Horseshoe kidney develops if a parenchymal bridge evolves between the poles of the two kidneys (in the lower pole its occurence is more often than in the lower one, only appr. 10% in the upper pole). It is two-three times more often in boys/males than in females. It very often occurs with caudal ectopia  (please see the anatomical preparation of our case!). The occurance with other congenital disorders is common, including genitourinary congenital disorders (hypospadiasis, absence of descended testicles in boys; uterus bicornis in girls, ureter duplications, skeletal anomalies, anorectal, cardiovascular congenital disorders, anomalies of central nervous system. Genetically demonstrable disorder is relatively common: trisomy 18, Turner syndrome. Kidney fusions (usually lower pole) are radiologically detectable using US. Similarly, US can detect the disorder if the axis of the kidneys turns medially.

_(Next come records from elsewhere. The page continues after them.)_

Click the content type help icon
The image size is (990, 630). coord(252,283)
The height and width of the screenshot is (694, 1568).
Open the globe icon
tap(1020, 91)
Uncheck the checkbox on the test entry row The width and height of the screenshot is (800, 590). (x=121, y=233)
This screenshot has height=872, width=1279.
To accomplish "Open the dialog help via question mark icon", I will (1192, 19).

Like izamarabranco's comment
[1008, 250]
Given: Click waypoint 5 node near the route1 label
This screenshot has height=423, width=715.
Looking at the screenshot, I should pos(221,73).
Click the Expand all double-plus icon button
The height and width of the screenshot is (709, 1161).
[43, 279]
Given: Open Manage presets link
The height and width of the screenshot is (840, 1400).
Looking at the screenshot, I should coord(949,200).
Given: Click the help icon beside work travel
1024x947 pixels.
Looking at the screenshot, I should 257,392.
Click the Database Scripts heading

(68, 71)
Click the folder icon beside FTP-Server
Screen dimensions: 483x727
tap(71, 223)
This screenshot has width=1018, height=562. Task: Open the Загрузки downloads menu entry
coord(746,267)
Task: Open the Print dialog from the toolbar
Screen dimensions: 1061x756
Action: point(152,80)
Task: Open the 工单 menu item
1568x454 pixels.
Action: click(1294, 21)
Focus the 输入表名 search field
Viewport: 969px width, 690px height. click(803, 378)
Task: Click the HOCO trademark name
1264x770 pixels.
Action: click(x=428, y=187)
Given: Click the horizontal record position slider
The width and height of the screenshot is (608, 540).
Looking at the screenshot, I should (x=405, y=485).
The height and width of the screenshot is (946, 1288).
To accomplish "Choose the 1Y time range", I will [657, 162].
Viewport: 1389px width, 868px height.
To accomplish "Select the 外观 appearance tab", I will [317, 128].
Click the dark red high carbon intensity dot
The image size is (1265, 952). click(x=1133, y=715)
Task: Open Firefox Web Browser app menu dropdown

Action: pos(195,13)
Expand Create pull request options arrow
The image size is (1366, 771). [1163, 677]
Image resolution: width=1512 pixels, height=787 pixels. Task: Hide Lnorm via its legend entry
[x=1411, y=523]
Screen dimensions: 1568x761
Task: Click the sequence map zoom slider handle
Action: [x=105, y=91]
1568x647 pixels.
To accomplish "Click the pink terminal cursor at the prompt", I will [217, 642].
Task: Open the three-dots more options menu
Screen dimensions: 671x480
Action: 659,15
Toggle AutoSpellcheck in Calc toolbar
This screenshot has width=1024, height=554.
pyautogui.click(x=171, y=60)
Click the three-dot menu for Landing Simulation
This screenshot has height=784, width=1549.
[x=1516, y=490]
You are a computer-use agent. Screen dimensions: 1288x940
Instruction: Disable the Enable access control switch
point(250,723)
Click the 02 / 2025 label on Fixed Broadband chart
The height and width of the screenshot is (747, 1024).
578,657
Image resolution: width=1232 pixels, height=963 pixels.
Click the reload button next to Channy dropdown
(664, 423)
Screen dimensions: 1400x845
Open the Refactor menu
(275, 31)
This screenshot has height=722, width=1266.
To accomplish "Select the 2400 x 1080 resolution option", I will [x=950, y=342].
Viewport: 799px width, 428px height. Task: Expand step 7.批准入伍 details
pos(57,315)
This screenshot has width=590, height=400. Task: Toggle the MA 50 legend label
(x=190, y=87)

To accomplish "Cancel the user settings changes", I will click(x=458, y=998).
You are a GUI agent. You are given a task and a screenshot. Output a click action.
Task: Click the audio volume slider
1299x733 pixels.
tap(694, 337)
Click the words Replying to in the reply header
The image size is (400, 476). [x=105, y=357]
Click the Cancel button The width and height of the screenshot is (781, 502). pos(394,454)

The isthmus is usually located in the level of 4th-5th lumbal vertebras, between the aorta and the inferior mesenteric artery. The renal pelvices turn foreward and the ureters originate from here (please see the anatomical preparation of our case!). Stone develops in horseshoe kidney and in its urine collecting system more often. Vesicoureteral reflux might be present in horseshoe kidney, hydronephrosis is the consequence of the frequent ureteropelvic stenosis. The task of the radiologist is to visualize the shape of the kidney, to assess the grade of fusion (if only one fibrous bridge or parenchymal connection exists or not) and to visualize the localisation, to assess the relation of the crossing subjects (arteries, aberrant arteries), to detect additional occurying anomalies/consequences (stone, reflux, hydronephrosis). Arteries (Doppler, duplex US) might for ex. stangulate the ureter, causing obstructions in the urine collecting system.

megjegyzés

Both kidneys, parenchymal/fibrous bridge anterior to the aorta and both urine collecting/deflecting system can be visualized by US. If the pyelon is not dilated, it cannot be visible normally, because it does not contain urine. Only in case of urine stasis become the pyelon and the calyces visible (echolucent). Using CT (unenhanced, but it’s worth to administer contrast material), the localization of the (partially, with fibrous bridge, or with parenchyma) fusioned kidneys (the isthmus is usually located in the level of 4th and 5th lumbal vertebras), the enhancement of the cortex, medulla and the usually upfront turned pyelons is visible. In the excretory phase of contrast enhanced CT the contrast material appears in the ureters. It is worth to make coronal plane reconstructions as well, because the visualization of the locations of kidney fusion (usually in the lower pole) are well demonstrable.

I./3.3.5.: Renal malrotation

összegzés

In renal malrotation it is radiologically important to visualize the location of the urine collecting system, to register how the pyelon usually turns upfront and the ureters originate anteriorly from it. Sometimes the pyelon might be placed laterally, or even – very rarely – dorsally or transversally along the anteroposterior axis.